В словах Жени было столько горечи! Она очень любила папу. И очень ревновала даже к памяти о маме. Хотя она была права.
— Я попробую, если подпустит, — вздохнула я.
— Спасибо, — благодарно улыбнулась Женя. И вышла из кухни с тортом.
Я выдохнула и нервно скомкала салфетку, которую вставляла в подставку.
Часть 39
Вошел Влад и стал открывать банку с консервированными персиками.

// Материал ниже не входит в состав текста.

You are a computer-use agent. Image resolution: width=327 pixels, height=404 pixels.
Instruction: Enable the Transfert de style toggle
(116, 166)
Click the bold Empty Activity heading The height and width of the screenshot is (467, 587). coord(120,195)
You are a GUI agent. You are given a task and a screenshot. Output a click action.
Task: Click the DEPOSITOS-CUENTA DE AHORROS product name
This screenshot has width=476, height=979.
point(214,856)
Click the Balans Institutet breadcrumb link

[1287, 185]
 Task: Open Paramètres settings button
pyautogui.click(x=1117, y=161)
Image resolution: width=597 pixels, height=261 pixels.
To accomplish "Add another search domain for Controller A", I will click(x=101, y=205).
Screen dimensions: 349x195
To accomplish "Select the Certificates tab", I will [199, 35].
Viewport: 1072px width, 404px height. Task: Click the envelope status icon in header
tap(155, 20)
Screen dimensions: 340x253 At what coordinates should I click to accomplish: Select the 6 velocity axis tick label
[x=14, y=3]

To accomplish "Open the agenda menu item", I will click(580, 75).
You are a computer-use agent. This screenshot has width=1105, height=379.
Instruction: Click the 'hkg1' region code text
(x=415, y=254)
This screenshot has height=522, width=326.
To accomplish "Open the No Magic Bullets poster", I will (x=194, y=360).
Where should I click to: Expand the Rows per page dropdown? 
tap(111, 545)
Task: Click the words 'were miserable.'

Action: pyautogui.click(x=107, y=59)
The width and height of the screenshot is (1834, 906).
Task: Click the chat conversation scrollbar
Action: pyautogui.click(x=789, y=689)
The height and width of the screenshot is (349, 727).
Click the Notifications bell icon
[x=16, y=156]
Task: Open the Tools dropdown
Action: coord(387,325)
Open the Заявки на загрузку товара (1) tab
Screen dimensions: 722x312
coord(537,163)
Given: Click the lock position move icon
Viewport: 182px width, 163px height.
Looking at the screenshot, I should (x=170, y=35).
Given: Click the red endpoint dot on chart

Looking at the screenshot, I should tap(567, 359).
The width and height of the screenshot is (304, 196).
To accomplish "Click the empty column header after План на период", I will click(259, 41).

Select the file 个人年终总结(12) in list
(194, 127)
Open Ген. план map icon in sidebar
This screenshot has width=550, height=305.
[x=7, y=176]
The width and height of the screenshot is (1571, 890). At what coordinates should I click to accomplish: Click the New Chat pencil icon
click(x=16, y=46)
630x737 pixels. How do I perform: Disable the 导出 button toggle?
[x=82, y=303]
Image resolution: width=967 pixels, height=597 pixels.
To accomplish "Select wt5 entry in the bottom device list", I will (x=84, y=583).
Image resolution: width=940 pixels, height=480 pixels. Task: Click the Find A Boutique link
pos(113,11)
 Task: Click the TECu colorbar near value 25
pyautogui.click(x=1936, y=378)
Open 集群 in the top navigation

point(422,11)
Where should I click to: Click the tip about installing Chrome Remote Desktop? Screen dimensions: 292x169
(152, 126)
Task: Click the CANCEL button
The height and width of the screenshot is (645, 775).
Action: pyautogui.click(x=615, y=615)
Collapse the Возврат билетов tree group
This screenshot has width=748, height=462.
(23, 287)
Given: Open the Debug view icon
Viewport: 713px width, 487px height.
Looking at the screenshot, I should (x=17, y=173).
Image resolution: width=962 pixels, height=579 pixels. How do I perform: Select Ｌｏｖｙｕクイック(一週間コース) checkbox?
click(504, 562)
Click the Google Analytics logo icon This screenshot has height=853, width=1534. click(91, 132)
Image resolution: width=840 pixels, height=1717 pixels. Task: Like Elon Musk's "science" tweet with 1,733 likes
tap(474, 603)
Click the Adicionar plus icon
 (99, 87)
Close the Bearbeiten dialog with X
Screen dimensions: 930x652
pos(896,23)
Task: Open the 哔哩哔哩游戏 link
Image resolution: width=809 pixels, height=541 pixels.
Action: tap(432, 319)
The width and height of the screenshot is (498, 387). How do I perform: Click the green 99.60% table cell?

— Откажись от него, пока не поздно, — тихо бросил мне, не поворачиваясь.
— С чего вдруг? — я не стала делать вид, что не понимаю, о чем и о ком он.
— Ты не человек. Я вижу это по твоей ауре. Так что про чистую и искреннюю любовь и случайную встречу, учитывая, кто он и, кто твой отец, — не прокатит.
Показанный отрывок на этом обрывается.